Gartenstein-Ross: Hitchens draws an excellent analogy between Fascist and jihadist ideology, and offers a competent rebuttal to various pundits’ objections to comparing the two. However, the question Jamie posed is not whether “Islamofascism” is an appropriate polemical term, or whether it is fair to compare militant Islam to Fascism. Rather, he queried whether the term is “legitimate in terms of defining the enemy we face in the terror war”; indeed, some commentators now use the term this way. My contention is that as a definitional term applied to the enemy, “Islamofascism” is too imprecise and in some ways counterproductive.
Massoud: I define fascism as a totalitarian political ideology with an element of superiority. German fascism’s criterion of superiority was race. Islamic fascism’s criterion of superiority is religion. Otherwise both ideologies are practically identical.
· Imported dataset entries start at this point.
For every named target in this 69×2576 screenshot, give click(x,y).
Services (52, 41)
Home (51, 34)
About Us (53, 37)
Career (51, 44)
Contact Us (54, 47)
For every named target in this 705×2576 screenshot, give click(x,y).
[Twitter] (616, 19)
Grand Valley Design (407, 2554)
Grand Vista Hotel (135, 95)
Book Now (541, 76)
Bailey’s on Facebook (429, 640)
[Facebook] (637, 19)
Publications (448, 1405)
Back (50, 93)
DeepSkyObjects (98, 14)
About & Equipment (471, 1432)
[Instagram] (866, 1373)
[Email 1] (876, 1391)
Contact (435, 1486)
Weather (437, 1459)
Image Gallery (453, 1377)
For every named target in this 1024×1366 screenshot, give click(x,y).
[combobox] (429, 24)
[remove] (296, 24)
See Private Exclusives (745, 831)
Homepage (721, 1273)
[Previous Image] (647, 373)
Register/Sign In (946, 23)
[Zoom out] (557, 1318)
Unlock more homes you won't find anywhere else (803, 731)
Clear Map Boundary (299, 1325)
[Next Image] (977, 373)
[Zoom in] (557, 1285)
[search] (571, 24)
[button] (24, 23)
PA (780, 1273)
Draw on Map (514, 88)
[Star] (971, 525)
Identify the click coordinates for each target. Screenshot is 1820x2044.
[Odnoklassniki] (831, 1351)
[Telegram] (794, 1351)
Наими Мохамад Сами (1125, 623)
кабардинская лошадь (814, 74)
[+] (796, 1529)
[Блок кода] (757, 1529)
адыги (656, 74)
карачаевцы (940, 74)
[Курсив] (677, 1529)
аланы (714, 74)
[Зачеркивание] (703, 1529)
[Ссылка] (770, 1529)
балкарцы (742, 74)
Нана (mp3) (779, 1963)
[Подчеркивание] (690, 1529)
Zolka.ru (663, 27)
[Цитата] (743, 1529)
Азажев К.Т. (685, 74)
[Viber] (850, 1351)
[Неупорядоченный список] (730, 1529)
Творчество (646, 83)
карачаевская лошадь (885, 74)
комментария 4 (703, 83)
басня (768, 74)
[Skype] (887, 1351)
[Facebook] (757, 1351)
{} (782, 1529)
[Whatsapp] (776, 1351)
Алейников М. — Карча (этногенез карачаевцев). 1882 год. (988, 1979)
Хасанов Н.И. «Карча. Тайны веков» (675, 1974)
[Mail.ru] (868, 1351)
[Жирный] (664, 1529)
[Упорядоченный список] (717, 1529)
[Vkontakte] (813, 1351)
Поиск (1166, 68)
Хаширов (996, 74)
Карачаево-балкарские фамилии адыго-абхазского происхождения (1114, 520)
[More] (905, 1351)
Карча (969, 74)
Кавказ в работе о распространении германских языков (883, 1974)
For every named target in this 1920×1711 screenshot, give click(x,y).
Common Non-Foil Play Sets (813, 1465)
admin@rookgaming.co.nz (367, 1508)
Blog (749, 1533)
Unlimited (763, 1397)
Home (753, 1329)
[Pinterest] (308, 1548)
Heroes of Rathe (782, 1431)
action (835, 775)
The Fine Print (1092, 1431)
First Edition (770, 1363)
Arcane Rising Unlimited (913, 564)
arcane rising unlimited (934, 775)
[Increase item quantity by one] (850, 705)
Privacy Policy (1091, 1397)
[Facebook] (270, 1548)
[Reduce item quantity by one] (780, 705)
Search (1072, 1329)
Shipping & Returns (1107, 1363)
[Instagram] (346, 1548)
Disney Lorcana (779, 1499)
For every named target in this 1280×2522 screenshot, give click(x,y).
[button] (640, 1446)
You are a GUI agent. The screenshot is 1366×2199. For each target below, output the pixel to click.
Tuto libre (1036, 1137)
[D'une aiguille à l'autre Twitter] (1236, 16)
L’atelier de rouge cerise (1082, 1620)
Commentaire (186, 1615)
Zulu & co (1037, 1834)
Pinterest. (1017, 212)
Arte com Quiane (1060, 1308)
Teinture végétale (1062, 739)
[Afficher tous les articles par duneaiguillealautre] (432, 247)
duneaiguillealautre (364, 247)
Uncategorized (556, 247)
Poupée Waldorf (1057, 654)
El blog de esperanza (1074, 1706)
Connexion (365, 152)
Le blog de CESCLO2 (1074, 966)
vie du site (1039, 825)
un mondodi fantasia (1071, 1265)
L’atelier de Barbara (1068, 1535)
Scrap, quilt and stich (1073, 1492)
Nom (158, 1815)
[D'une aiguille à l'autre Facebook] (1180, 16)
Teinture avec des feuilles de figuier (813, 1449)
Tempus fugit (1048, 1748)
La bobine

Mr. Gartenstein-Ross says “use of the term ‘Islamofascism’ makes it more difficult to work alongside moderate Muslims, who almost uniformly bristle at the phrase.” I couldn’t disagree more. As long as the user of the term makes a clear distinction between Islam and Islamofascism, moderate Muslims will not be offended by the term. And the ones who are offended are not moderate. In fact, moderate Muslims were the first to widely use this term to describe radicals in Algeria who murdered more than 100,000 of moderate Muslims.